Workshop facilitator Violaine Gueritault said Mindfulness Meditation is much more than just a nice way to relax.
“It is meditation with a purpose. This is more like having a very powerful microscope helping you zoom into your own thought patterns and being fully present in the moment. It is a way of reprogramming how we respond to things,” she said.
She pointed out that there are opportunities throughout the day to incorporate small moments of silence that could be used to ground and reconnect with yourself like waiting for a computer to start up, or walking to class, or waiting in line — all opportunities, Gueritault said — to take “mini breathing spaces.”
Teachers are seven weeks into the training program and some have expressed the positive influence the program has had in their own lives.
“I have learned that this is a way to help us be present in the moment, and my hope is that this will encourage students to become present in the moment as well, and as a result, more available for learning,” said middle school inclusion teacher Deb Antonucci.

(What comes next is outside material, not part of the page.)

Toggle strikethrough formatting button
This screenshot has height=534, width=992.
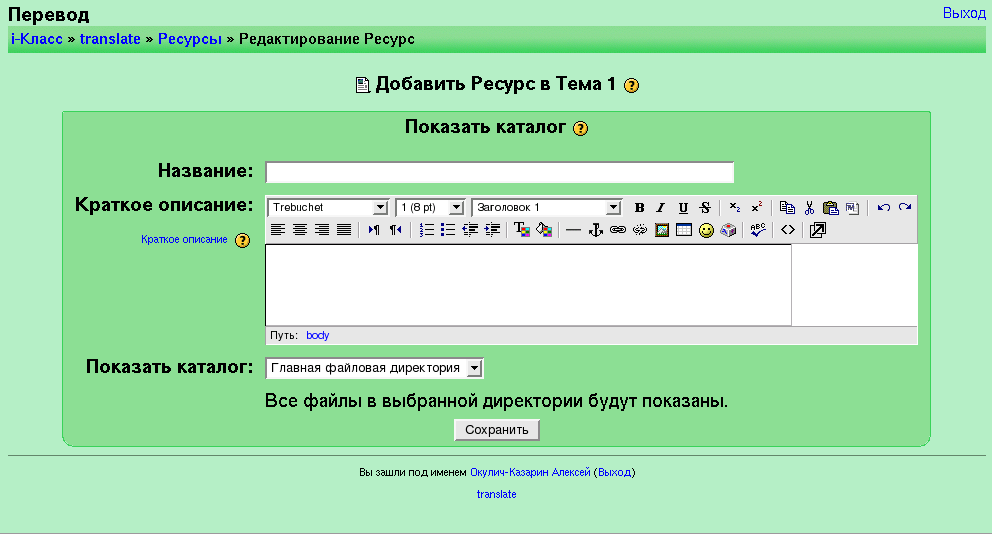[705, 208]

Gueritault hopes participants will learn how to find balance and turn negative reactions into opportunities for self growth. Students can learn how to overcome stress and learn to focus and nourish themselves at the deepest level through moments of silence in order to reconnect.
The high school’s freshmen and juniors have already participated in a voluntary three week- one-hour-a-week workshop held during study hall. The sophomores and seniors will be able to participate in the same program after the new year.